Task prompt :: Arrange the lines of the records between the lines holding "Image resolution: width=487" and "Action: coord(699,229)", inclusive, as a Markdown table with the columns Row and Text. Give each line a row number and leave out blank lines.
— Start —
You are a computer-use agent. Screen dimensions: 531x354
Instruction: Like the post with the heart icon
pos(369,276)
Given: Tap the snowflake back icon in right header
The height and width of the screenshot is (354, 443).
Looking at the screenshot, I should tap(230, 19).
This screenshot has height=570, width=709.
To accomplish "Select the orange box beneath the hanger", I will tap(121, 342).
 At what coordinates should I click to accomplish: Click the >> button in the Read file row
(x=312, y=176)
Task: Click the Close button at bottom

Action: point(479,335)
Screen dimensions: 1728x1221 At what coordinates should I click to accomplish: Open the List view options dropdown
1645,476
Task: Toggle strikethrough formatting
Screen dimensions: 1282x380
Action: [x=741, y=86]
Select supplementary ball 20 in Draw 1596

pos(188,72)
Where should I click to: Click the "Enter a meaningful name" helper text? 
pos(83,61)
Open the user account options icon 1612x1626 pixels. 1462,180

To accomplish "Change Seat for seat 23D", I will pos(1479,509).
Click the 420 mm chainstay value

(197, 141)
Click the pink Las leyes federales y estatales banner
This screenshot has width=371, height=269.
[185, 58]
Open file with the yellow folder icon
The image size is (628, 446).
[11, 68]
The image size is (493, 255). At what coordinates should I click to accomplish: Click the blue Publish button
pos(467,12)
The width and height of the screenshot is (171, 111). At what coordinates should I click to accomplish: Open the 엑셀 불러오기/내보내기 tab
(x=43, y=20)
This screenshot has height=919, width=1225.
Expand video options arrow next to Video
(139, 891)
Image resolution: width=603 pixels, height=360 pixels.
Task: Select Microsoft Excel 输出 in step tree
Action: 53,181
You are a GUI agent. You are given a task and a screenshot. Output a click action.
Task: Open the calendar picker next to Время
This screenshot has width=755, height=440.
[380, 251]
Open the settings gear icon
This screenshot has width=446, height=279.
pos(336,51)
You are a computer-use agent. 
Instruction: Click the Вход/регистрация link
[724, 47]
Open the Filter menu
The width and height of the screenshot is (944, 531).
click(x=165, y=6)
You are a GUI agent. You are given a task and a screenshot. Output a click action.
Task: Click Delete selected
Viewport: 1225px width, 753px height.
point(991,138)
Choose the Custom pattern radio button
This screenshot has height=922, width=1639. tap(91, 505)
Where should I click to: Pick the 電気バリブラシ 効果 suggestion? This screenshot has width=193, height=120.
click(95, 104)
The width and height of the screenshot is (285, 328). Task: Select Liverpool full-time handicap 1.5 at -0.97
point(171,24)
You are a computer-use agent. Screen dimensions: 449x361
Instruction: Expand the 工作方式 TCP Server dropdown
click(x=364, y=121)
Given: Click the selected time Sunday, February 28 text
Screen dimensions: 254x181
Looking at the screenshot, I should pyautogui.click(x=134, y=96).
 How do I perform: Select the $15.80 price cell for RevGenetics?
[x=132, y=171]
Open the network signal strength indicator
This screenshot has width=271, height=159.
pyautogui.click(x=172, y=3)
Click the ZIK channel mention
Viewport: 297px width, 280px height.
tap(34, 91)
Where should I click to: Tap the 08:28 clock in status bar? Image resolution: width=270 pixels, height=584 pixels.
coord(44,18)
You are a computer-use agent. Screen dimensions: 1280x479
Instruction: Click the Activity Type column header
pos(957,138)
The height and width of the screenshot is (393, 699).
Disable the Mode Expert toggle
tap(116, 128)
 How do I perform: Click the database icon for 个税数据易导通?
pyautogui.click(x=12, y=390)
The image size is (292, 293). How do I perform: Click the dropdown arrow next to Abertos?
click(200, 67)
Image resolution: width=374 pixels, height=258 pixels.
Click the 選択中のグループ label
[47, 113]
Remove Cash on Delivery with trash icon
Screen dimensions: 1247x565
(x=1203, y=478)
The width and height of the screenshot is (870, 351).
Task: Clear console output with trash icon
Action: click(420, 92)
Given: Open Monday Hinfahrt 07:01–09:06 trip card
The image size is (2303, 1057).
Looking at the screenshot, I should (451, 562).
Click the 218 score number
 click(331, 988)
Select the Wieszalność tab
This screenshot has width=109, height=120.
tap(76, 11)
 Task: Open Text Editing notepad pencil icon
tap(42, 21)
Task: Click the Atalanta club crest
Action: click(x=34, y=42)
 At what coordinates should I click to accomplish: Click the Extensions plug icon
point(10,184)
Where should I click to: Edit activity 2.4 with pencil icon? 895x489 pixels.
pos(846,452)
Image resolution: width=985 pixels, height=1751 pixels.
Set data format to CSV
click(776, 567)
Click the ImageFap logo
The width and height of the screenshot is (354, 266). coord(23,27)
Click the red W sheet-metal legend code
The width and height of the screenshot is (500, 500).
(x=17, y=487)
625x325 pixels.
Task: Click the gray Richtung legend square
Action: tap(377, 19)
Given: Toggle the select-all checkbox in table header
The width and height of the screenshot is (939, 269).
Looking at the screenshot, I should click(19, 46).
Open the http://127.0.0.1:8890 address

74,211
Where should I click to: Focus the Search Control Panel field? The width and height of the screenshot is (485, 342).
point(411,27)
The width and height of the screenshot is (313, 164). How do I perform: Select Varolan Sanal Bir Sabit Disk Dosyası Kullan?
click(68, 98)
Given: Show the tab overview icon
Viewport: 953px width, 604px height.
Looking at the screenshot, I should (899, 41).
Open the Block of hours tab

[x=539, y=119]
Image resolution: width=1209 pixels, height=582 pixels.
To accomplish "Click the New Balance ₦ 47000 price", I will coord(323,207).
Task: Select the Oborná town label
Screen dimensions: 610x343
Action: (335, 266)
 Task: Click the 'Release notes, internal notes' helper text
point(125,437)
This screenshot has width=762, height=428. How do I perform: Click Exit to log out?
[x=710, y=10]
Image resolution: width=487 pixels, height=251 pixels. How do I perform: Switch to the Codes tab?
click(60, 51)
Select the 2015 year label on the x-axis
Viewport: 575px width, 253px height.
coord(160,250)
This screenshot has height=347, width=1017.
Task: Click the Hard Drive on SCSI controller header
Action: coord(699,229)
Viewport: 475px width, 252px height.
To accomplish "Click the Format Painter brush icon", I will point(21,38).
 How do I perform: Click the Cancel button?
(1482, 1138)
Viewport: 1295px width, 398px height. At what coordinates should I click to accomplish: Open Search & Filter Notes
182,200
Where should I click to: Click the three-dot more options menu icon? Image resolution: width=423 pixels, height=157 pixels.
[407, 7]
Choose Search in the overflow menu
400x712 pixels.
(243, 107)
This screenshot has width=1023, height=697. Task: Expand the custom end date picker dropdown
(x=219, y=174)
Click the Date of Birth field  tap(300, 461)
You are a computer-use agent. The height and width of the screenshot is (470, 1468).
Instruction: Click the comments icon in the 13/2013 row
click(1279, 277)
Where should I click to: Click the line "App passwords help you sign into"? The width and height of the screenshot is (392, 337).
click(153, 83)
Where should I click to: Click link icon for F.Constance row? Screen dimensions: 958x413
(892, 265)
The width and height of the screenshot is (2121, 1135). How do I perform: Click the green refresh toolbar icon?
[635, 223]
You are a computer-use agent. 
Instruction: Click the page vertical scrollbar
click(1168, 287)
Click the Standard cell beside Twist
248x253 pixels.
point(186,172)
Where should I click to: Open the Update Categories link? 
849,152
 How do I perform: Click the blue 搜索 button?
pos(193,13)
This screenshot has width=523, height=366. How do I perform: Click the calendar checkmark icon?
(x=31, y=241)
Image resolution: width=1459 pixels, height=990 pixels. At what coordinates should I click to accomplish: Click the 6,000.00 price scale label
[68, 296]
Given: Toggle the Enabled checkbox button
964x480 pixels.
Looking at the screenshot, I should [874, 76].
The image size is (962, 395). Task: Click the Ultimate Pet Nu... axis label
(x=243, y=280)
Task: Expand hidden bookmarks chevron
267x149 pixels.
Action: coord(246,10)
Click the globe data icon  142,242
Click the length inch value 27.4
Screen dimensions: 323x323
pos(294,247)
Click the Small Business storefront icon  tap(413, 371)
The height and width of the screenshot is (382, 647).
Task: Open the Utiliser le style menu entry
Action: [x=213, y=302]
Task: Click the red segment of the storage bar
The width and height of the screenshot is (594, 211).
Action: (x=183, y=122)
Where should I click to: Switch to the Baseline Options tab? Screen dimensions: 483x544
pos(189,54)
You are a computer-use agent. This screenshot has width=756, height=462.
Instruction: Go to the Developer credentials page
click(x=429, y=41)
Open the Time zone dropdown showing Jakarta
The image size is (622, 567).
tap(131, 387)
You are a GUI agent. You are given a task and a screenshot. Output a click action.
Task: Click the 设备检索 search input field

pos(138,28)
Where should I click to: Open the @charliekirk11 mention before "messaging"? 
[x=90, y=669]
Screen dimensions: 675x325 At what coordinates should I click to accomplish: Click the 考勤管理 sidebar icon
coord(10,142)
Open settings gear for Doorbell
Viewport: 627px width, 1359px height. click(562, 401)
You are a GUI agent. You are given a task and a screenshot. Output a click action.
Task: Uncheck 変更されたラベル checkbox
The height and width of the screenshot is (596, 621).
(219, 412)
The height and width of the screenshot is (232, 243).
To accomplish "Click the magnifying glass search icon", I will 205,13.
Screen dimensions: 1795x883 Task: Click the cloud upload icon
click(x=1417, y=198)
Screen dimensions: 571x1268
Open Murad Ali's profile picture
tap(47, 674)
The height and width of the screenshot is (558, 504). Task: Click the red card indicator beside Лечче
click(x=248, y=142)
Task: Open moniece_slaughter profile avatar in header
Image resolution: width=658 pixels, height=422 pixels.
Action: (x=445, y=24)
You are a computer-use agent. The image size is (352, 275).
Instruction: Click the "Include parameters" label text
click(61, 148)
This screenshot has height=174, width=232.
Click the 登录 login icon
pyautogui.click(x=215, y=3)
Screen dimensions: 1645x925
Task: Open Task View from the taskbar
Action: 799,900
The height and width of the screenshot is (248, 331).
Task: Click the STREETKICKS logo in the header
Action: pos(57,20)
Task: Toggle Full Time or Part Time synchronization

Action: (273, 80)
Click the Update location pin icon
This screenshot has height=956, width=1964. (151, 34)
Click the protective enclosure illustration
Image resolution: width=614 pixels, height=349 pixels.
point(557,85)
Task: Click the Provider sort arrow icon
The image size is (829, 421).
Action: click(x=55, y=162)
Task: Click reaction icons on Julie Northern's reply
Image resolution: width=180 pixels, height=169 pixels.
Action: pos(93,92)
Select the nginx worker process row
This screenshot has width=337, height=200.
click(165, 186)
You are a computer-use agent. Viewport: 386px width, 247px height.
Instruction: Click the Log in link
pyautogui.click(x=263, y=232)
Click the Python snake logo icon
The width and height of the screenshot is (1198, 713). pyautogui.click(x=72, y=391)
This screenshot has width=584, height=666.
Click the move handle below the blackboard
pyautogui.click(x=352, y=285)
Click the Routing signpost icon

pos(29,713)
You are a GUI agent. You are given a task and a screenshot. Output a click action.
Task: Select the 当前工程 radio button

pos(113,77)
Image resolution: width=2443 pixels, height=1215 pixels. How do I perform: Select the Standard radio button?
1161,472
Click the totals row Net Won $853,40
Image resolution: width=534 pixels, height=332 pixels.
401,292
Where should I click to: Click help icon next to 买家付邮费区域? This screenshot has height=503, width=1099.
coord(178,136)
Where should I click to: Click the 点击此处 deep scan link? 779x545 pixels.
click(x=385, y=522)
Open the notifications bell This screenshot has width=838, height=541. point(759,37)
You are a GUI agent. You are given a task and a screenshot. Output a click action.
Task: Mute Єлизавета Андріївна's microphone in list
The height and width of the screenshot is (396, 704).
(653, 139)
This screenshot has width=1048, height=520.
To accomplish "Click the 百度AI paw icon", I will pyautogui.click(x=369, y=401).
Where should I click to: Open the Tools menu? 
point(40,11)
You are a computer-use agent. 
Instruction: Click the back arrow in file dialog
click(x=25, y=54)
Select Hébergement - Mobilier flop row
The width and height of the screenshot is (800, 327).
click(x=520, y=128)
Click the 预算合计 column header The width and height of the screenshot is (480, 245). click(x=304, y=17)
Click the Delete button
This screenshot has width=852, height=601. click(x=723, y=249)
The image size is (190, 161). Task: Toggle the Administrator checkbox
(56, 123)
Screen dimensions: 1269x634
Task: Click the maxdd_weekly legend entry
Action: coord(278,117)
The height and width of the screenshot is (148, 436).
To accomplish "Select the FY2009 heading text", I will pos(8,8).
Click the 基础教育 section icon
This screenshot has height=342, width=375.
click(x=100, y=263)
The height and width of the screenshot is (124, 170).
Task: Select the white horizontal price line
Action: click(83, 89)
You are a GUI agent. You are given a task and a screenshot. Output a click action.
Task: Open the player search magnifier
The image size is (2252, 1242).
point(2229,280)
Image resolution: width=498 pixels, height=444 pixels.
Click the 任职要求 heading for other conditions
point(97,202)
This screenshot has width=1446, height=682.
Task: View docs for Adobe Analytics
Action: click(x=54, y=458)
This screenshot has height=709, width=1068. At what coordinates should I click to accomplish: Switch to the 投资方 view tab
— End —
Answer to the problem ::
| Row | Text |
|---|---|
| 1 | Image resolution: width=487 pixels, height=251 pixels. How do I perform: Switch to the Codes tab? |
| 2 | click(60, 51) |
| 3 | Select the 2015 year label on the x-axis |
| 4 | Viewport: 575px width, 253px height. |
| 5 | coord(160,250) |
| 6 | This screenshot has height=347, width=1017. |
| 7 | Task: Click the Hard Drive on SCSI controller header |
| 8 | Action: coord(699,229) |